Le Brésil renverse le Japon (2-1) et rejoint les 8es de finale de la Coupe du monde après les ajustements d'Ancelotti
Une frappe de Gabriel Martinelli à la 95e minute a achevé un retournement de situation spectaculaire au Houston Stadium, le Brésil effaçant un déficit à la mi-temps pour éliminer le Japon du tournoi.
Récit du match
Le Brésil s'est qualifié pour les huitièmes de finale de la Coupe du monde en battant le Japon 2-1 lundi, après une performance passée du désordre à la dévastation. Le Japon menait à la pause, mais l'équipe de Carlo Ancelotti a rugi en seconde période, Casemiro égalisant de la tête avant que le remplaçant Gabriel Martinelli ne marque le but vainqueur en toute fin de temps additionnel. C'était la première fois que le Brésil remontait un score pour gagner un match à élimination directe de Coupe du monde depuis sa victoire contre l'Angleterre en quarts de finale en 2002.
C'était le match le plus complet que nous ayons joué (en Coupe du monde). Nous avons eu des difficultés en première période car le Japon défendait bien, ils étaient proches et serrés sur nous.
L'ajustement d'Ancelotti à la mi-temps
Le retournement de situation doit beaucoup aux changements tactiques d'Ancelotti à la pause. L'Italien a remplacé Lucas Paqueta, qui boitait, par l'attaquant Endrick et est passé à une formation 4-2-4 qui a apporté de la vitesse et de la largeur. Le Japon, bien organisé et agressif avant la mi-temps, a perdu sa structure et s'est replié dans un bloc défensif passif, invitant une pression qui a fini par le submerger.
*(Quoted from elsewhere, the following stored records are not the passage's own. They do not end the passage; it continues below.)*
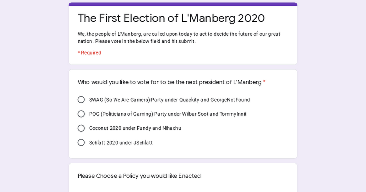Click the name TommyInnit in the second option
366x192 pixels.
coord(233,114)
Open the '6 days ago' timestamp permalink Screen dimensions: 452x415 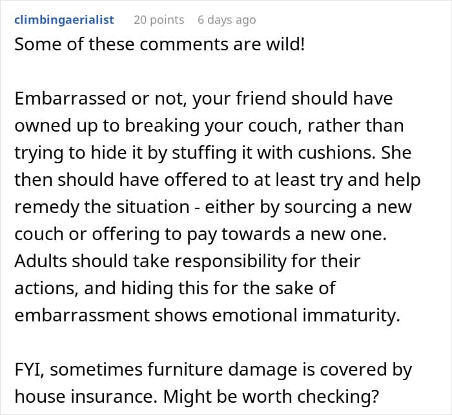point(227,20)
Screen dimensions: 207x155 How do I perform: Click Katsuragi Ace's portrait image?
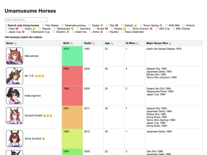tap(15, 96)

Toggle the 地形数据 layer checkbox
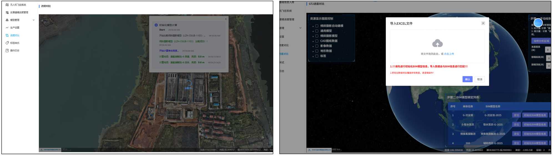click(x=317, y=51)
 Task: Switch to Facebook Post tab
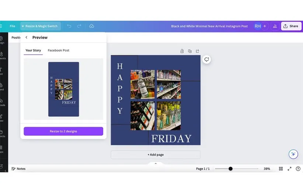coord(58,50)
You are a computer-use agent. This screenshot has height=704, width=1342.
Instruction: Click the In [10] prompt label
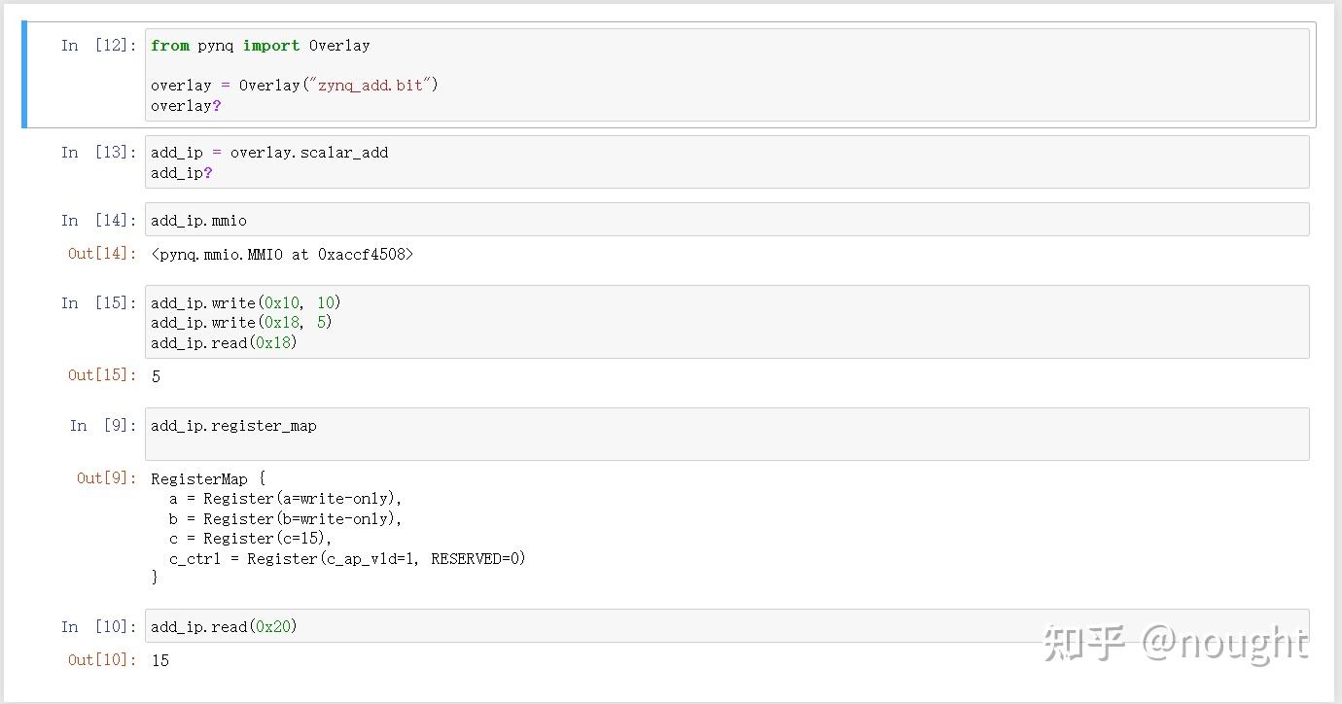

Ses choix sont toujours bien réfléchis, guidés par une cohérence phénoménale qui vient à la fois du cœur et de l'esprit de quelqu'un doté d'une profonde connaissance tactique et d'un talent pour gérer la dynamique de groupe.
- Coup d'envoi – Le Japon prend la tête en première période.
- Mi-temps – Ancelotti introduit Endrick pour Lucas Paqueta et passe en 4-2-4.
- Casemiro égalise de la tête sur un centre de Gabriel.
- Gabriel Martinelli marque le but vainqueur à la 95e minute, assisté par Bruno Guimaraes.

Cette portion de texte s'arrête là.